Problem: You have a metric with high-cardinality labels (pod, pod_name) alongside lower-cardinality labels (instance, country, service).

Solution: Create two streaming aggregations:

One that drops high-cardinality labels but keeps lower-cardinality ones:

- promql: "sum by (instance, country, service) (my_metric{}[2m])"
  as: my_metric_by_location_2m

Another that preserves only essential high-cardinality information:

- promql: "sum by (pod, pod_name, service) (my_metric{}[2m])"
  as: my_metric_by_pod_2m

This approach reduces cardinality while allowing you to correlate information between the two aggregated metrics.

Transforming Logs to Metrics (Last9 LogMetrics)

Last9 LogMetrics enables you to create metrics from your logs data, helping you extract key insights and metrics from log-based data sources.

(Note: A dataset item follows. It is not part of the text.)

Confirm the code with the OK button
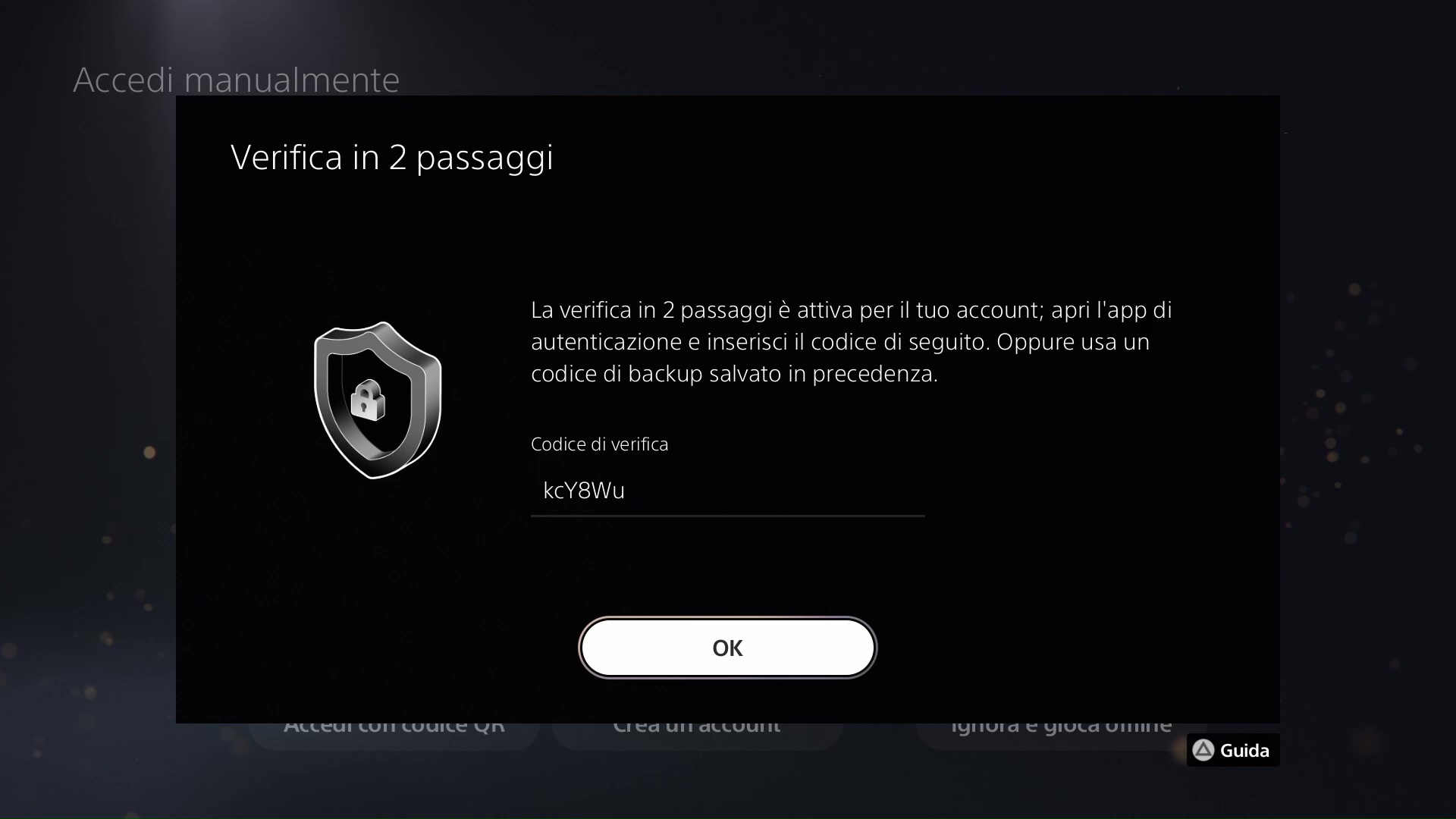Screen dimensions: 1456x819 tap(727, 648)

Monitoring Service Error Rates: This creates a metric that shows how many errors each service is generating every 5 minutes, allowing you to quickly identify problematic services.
- Filter: level=error
- Aggregate: count as _count
- Group by: service
- Timeslice: 5 minutes
Tracking API Response Times: This creates metrics showing average response times per endpoint and status code, helping to identify slow endpoints or failed requests.
- Filter: component=api
- Aggregate: avg(response_time) as avg_response_time
- Group by: endpoint, status_code
- Timeslice: 1 minute
Detecting Service Unavailability: By tracking the volume of logs from critical services, you can detect when a service potentially goes down if log volume drops significantly.
- Filter: service in ("payment", "authentication", "database")
- Aggregate: count as _count
- Group by: service
- Timeslice: 10 minutes

Rolling up data over time

Use streaming aggregation to roll up data over longer time windows:

- promql: "sum by (service, endpoint) (api_calls_total{}[5m])"
  as: api_calls_total_5m

This creates a 5-minute rolled-up version of your metric, which is useful for longer-term trend analysis while reducing storage requirements.

Getting Started

Last9 offers two main approaches to set up streaming aggregations:

Option 1: Using the UI

Navigate to Control Plane → Streaming Aggregation
Click + NEW RULE to open the rule creation form
Choose your Telemetry source:
- Metrics: For metric-based aggregation
- Events: For event-based aggregation
- Logs: For creating metrics from logs (Last9 LogMetrics)
For Metrics & Events:
- Enter the metric name, resolution, and aggregation function
- Choose labels to include (With) or exclude (Without)
- Set the output metric name and rule name
For Logs (Last9 LogMetrics):
- Use the Builder or Editor interface to create your query
- Set filter conditions, aggregate functions, and group by dimensions
- Define your evaluation frequency (timeslice), auto inherited from Editor mode query
- Set the output metric name and rule name
  
  Currently, logs only from the default index is supported. Support for Physical Indexes is coming soon.
You can also create LogMetrics directly from Logs Explorer:
- Create and run a query in Logs Explorer
- Click the Create Metric button next to your visualization
- This opens a pre-filled streaming aggregation form with your query
- Verify the preview looks correct
- Set the output metric name and rule name
Click SAVE to activate your streaming aggregation rule

Option 2: GitOps Workflow

For teams who prefer infrastructure-as-code approaches:

Request enabling GitOps workflow

Please reach out to cs@last9.io, or on our shared Slack/Teams channel, to switch you over to the GitOps workflow for Streaming Aggregation.
Define Your Aggregation PromQL

Identify the specific metrics you want to aggregate. Using the Explore tab in embedded Grafana, create a PromQL query that defines how you want to aggregate your data.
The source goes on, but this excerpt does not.